Return each line of the records below that contains the word "this".

GIVEN ENTRIES Start Marker

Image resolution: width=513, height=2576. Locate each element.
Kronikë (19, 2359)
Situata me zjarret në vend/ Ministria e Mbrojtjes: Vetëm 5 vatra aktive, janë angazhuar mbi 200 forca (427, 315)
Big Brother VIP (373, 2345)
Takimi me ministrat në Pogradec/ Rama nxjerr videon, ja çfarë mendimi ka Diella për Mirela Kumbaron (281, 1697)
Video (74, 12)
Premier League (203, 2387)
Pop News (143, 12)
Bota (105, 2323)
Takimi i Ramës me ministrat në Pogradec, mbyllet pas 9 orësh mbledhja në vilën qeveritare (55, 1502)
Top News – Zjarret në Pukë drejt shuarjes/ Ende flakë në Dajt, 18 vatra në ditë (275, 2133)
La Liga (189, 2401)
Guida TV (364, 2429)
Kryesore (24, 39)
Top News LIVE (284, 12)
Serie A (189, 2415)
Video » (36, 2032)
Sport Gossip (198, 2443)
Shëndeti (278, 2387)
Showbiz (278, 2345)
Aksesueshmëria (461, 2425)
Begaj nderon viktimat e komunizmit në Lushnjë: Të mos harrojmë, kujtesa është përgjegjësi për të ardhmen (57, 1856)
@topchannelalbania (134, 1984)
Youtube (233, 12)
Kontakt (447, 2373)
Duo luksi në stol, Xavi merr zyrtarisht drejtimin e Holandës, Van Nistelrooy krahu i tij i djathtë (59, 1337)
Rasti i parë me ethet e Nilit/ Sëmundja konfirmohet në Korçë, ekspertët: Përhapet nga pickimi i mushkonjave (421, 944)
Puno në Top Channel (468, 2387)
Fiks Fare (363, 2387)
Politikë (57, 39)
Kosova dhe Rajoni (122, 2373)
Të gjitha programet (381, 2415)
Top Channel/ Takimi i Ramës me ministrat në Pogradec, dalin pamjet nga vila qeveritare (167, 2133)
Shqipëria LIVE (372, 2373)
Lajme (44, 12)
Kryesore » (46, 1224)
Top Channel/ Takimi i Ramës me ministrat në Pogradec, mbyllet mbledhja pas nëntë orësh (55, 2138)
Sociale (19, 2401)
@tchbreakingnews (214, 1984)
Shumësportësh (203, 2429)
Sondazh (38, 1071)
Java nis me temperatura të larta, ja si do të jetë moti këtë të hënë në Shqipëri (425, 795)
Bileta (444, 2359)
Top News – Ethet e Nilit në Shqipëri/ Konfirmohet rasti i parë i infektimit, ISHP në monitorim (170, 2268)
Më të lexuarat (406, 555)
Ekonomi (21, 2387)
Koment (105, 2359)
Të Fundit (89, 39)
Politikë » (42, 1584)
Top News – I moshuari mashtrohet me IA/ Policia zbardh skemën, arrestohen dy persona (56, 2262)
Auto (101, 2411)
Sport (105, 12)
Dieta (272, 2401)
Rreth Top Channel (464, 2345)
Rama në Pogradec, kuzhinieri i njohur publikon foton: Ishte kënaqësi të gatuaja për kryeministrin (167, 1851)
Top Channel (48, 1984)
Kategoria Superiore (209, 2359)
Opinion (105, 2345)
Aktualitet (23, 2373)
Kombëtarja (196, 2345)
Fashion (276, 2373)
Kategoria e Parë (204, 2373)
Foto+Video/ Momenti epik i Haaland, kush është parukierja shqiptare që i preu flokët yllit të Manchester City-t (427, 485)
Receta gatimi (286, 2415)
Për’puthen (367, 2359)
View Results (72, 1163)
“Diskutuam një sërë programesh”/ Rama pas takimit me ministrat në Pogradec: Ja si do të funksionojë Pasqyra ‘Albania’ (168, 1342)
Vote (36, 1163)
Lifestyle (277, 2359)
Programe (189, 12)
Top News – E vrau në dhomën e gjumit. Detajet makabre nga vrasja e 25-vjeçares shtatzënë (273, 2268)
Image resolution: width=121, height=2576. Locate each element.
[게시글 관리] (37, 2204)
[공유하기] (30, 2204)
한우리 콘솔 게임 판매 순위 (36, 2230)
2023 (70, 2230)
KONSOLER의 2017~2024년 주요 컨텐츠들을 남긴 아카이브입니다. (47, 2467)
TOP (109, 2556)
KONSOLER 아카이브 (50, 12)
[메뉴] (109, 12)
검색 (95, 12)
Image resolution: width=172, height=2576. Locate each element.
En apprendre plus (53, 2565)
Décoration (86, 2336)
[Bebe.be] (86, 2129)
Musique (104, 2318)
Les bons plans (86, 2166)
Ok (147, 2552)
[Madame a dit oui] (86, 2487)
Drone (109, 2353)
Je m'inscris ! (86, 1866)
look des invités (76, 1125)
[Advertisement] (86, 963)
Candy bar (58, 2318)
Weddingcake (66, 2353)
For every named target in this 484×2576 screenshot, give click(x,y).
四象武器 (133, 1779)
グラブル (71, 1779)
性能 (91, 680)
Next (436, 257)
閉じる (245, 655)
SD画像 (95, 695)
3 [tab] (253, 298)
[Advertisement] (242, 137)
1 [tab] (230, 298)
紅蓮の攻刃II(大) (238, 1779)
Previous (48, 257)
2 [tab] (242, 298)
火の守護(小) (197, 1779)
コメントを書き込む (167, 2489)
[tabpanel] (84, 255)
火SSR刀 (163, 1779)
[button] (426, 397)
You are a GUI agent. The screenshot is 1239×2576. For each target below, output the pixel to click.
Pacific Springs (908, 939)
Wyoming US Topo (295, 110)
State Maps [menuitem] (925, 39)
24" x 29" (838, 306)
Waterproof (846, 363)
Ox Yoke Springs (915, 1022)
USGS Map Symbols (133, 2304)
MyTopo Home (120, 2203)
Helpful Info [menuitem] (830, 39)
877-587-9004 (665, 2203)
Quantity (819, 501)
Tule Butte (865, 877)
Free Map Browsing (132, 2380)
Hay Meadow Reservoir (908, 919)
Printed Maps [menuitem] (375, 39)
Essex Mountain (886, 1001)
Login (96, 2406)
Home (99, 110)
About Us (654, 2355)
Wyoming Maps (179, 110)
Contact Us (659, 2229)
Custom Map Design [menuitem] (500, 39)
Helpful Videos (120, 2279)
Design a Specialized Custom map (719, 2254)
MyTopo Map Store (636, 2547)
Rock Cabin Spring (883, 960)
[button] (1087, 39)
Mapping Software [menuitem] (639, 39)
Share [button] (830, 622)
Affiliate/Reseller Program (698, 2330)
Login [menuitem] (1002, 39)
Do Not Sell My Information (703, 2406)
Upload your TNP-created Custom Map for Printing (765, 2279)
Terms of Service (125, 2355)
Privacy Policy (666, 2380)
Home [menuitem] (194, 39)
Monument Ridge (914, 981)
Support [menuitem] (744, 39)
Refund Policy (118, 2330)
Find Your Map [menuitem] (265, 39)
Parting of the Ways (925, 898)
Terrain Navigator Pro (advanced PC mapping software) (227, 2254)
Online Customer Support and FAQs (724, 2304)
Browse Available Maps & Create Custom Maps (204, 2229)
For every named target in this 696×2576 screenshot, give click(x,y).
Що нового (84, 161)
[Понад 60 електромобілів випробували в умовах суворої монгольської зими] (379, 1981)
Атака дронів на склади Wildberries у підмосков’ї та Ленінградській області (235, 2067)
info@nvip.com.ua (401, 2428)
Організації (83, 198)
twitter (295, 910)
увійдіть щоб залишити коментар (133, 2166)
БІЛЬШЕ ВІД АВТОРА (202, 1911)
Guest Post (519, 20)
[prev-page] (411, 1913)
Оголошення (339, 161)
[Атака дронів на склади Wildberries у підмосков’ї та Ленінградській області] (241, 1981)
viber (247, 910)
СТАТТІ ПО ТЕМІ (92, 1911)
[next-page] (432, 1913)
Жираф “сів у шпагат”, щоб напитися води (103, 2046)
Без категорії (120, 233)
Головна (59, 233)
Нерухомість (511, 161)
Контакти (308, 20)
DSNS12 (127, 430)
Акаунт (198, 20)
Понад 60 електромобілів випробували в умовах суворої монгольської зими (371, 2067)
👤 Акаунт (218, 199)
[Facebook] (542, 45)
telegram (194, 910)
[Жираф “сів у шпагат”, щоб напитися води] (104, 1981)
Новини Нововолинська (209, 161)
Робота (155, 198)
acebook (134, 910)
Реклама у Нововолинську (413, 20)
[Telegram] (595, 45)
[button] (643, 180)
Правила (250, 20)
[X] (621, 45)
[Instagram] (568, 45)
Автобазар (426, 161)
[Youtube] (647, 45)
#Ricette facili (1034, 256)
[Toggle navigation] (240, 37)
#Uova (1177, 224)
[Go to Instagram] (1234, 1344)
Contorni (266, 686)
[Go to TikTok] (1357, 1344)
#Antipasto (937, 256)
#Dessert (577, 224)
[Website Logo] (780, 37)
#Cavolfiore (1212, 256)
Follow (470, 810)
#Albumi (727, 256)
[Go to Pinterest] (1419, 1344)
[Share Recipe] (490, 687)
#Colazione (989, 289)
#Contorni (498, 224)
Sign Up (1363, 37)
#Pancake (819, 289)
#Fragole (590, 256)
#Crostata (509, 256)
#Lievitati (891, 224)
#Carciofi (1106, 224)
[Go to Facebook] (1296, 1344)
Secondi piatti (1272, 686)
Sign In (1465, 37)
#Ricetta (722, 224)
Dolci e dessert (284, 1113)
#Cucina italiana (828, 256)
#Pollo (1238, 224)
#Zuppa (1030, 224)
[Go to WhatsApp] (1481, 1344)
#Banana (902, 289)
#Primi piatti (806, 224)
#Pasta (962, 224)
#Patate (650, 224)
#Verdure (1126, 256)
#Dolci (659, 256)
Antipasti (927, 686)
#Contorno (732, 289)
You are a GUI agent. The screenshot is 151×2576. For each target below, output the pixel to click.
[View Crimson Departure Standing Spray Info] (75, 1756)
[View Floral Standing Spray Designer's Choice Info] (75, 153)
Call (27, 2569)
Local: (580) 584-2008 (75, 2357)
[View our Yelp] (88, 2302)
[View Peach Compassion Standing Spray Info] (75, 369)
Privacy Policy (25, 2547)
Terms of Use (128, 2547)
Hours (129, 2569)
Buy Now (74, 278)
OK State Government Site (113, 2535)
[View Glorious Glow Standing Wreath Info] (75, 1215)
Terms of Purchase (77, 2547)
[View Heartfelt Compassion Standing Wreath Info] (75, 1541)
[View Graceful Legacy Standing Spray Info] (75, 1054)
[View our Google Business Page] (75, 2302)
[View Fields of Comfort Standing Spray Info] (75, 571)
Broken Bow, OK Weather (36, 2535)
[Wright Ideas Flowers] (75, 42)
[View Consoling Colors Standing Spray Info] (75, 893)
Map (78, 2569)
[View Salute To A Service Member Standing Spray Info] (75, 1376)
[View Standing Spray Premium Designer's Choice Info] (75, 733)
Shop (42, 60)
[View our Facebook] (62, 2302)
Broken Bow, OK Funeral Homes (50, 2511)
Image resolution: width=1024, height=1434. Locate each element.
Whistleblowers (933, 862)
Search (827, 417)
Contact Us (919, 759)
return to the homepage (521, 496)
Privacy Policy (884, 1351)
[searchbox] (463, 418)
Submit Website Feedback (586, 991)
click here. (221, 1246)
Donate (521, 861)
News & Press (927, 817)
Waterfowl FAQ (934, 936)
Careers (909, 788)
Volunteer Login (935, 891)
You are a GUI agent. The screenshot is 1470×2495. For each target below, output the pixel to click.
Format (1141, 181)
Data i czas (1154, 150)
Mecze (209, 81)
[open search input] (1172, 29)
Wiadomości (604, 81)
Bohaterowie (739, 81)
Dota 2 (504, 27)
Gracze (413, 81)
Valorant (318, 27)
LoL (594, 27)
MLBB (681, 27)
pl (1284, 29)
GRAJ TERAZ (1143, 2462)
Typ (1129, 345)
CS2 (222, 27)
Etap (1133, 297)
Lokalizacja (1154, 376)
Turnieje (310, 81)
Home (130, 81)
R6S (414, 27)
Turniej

GIVEN ENTRIES End Marker

* RESULT OF THE EXERCISE:
For every named target in this 484×2576 screenshot, give click(x,y).
For every named target in this 696×2576 screenshot, give click(x,y).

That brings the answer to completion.